After White's posting to the SDS ended in November 1968, she returned to B Squad, undertaking occasional tasks for A Squad. She also remembers possibly working for D Squad in the four years before she resigned from the Metropolitan Police in 1972. She described this work as 'pretty mundane' in her evidence.
Between March 1969 and March 1971, she filed four further reports for Special Branch on International Socialists member Duncan Hallas , the North West London Stop the Seventy Tour committee , Vietnam Solidarity Campaign and the Women's Liberation Workshop
White is also recorded as the officer who took a telephone report on the Dambusters Mobilising Committee day of action on 9 June 1971. She says these were not undercover assignments, but the result of specific daily ad hoc plain clothes tasking.

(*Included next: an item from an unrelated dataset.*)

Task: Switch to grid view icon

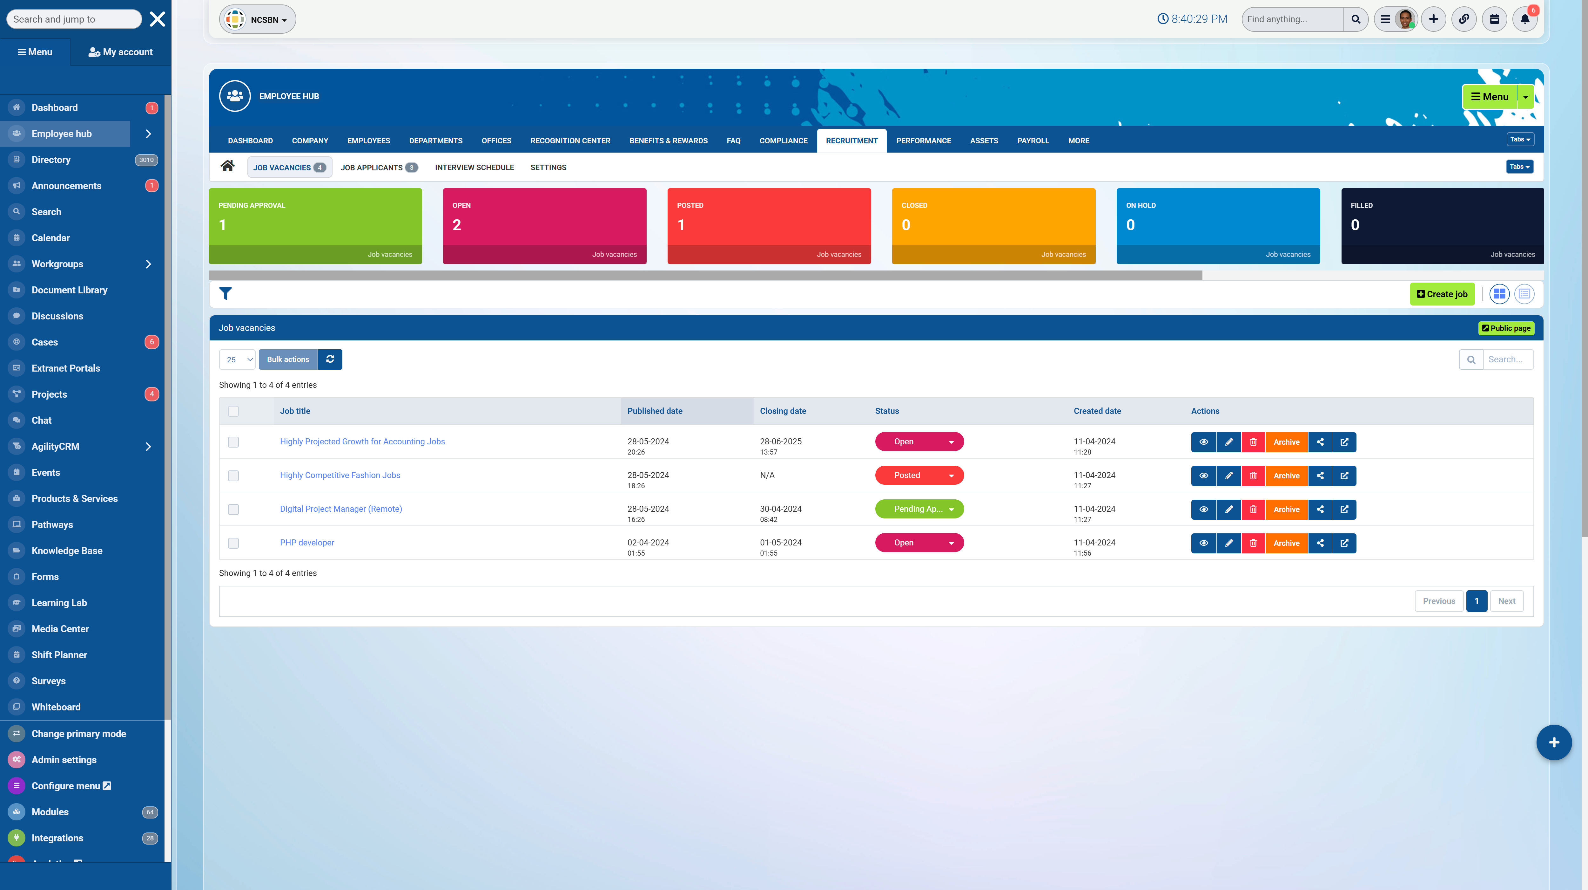Action: click(x=1499, y=294)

It is worth noting that being sent out in plain clothes to cover these protest events and meetings, which could conceivably have been attended by members of the Havering VSC branch she had infiltrated, posed a small risk of White's undercover work being exposed.
White's decision to leave the MPS in 1972 was partly due to a lack of career opportunities for women:
My rank on leaving Special Branch and the MPS was that of Detective Sergeant. I had passed the Inspector's exam prior to leaving the MPS but there was no position in that rank available to me; at the time, there was only one position available for a female Inspector and it was occupied. Accordingly, I was never formally promoted to the rank of Detective Inspector.
Another factor was her change in marital status, at a time when many women did not work after getting married. Leaving Special Branch on good terms, she remembers she was told to 'come straight back if my marriage did not work out'. She signed a confidentiality agreement about her time in SDS and did not return to the Metropolitan Police. She was not given any guidelines about using her police skills and knowledge in the private sector.
In the late 1990s/early 2000s, White attended an SDS 30-year anniversary party at Scotland Yard with many of her former colleagues. She provided a photo of the event to the Inquiry, not made public, which was taken by a professional photographer and forwarded to her by HN318 Ray Wilson.
The documents mentioned in this section can be found in the Procedural section of this profile
The Metropolitan Police applied to restrict HN334's real name on 1 August 2017. Inquiry Chair John Mitting issued a Minded To notice on 14 November 2017 accepting their request. HN334's cover name and target group were released on 6 March 2018. A restriction order for her real name was published on 15 May 2018. In response to written submissions on 8 May 2018 challenging the restriction of her real name, Mitting published a further order on 9 October 2018 confirming the restriction of HN334's real name.